Putting caution at bay and fully recognizing that prognostication in oil and gasoline beyond 30 days smacks more of witchcraft than true scholarship, here are some items to watch for in 2023:
- U.S. gasoline prices will once again command center stage and elicit laser-like political focus on the national average. 2023 has a fabric much like the “Arab Spring” years of 2011-2014, with high-priced crude. But whereas physical traders and speculators pushed gasoline into elliptical orbits versus crude benchmarks in 2022, for fear of what Russian President Vladimir Putin might do, a more temperate response is likely this year. After a provocative spring start, gasoline should once again take its rightful place as the third most profitable finished product out of refineries, with diesel and jet fuel affording much better returns.
- OPIS sees the 2023 national gasoline price averaging somewhere between $3.39-$3.43 per gallon, which is down from an aggregate level just below $3.97/gallon in 2022. Diversity will be plentiful with West Coast prices often $1/gallon or even $2/gallon above the more pedestrian national norm.
- U.S. gasoline consumption won’t approach the 9.3 million barrels per day annual numbers that were common from 2016 through 2019. A reasonable annual average is 8.7 million barrels/day or about 365 million gallons per diem. That projection takes into consideration a shallow recession and speaks to the “stickiness” of the work-from-home phenomenon.
- Politicians and economic evangelists will blare the trumpets of energy price deflation. Somewhere between the middle of the first quarter and the end of the second quarter, U.S. gas prices may be 30% or more below 2022 figures.

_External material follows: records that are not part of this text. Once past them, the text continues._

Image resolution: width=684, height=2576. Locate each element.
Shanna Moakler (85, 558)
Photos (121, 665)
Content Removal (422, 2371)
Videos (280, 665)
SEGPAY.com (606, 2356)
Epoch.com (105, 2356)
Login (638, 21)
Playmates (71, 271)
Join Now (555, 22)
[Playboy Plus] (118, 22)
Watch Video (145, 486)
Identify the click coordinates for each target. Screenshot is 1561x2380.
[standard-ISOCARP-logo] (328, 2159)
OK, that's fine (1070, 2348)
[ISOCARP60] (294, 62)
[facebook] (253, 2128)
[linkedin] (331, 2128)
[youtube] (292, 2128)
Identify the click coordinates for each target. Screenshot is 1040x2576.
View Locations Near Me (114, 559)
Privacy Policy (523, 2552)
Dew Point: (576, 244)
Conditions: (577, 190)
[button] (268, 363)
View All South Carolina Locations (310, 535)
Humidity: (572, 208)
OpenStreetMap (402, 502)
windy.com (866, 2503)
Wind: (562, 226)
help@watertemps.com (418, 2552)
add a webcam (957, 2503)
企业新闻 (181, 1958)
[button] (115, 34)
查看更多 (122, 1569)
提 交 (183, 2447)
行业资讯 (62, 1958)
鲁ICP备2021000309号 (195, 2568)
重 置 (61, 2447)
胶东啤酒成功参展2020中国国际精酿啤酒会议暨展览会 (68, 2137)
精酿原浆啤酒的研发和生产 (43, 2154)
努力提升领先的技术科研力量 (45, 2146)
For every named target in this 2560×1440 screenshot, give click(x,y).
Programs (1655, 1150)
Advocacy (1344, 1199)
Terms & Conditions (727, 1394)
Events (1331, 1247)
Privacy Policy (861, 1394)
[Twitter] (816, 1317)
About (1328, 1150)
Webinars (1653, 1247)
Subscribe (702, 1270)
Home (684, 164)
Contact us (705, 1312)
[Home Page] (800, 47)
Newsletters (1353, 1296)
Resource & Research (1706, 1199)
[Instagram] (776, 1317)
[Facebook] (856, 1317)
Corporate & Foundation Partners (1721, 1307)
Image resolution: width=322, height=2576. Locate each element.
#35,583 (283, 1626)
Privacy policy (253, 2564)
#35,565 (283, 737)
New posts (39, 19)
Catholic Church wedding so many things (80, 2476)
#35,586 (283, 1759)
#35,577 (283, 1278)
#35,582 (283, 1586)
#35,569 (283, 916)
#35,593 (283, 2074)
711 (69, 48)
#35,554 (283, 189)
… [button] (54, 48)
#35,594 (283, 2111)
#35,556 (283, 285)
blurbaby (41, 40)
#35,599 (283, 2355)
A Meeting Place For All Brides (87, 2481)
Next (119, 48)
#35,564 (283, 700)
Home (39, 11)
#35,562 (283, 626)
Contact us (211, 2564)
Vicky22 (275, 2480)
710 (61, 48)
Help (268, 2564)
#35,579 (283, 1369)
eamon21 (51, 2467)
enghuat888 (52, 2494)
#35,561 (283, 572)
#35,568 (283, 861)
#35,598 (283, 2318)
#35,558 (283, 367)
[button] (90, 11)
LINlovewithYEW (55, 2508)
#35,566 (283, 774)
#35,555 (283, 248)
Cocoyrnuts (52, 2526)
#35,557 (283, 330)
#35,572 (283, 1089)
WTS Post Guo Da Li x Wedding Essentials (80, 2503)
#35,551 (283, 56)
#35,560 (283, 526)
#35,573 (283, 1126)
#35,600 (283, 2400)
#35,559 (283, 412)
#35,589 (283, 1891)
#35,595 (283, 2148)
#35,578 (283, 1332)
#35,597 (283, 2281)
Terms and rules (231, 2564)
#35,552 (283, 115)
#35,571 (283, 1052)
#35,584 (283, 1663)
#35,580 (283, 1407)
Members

- Talk of diesel fuel shortages might linger through much of the first quarter, but diesel should lose some luster in the middle portion of 2023. Increased output from an expanded Exxon refinery in Beaumont. Louisiana, should combine with about 2 million barrels per day of new overseas refining to make more diesel available ahead of next winter. Most of the $5 and $6/gallon street placards will give way to a price sign that begins with a 4.
- The buzz in convenience-store mergers and acquisitions will revolve around major refiner interest in retail networks. BP has barely scratched the surface in building its North American retail network, and we suspect that Shell will have multiple purchase announcements as the multinational major looks to put perhaps 5,000 stations into its stable. Phillips 66 and Motiva are likely to step up their efforts to forge joint ventures. The common theme: Refiners want dedicated channels for their gasoline output going forward.
- Talk of global refining shortages will fade. OPIS estimates that the U.S. will add just shy of 500,000 barrels/day of refining capacity by the driving season, and the offshore additions amount to over 3 million barrels of new complex refining, with major additions in Mexico, Nigeria, Oman, Kuwait, Saudi Arabia and China. Many of these new facilities will occasionally send gasoline or diesel to coastal markets in the United States.
- Premium gasoline will continue to fetch a larger and larger “premium” to regular gas. Twenty years ago, purchases of 92-93 octane motor fuel were priced 10-15 cents per gallon above 87 octane but contemporary spreads are 70-80 cents per gallon. Don’t expect that to fade.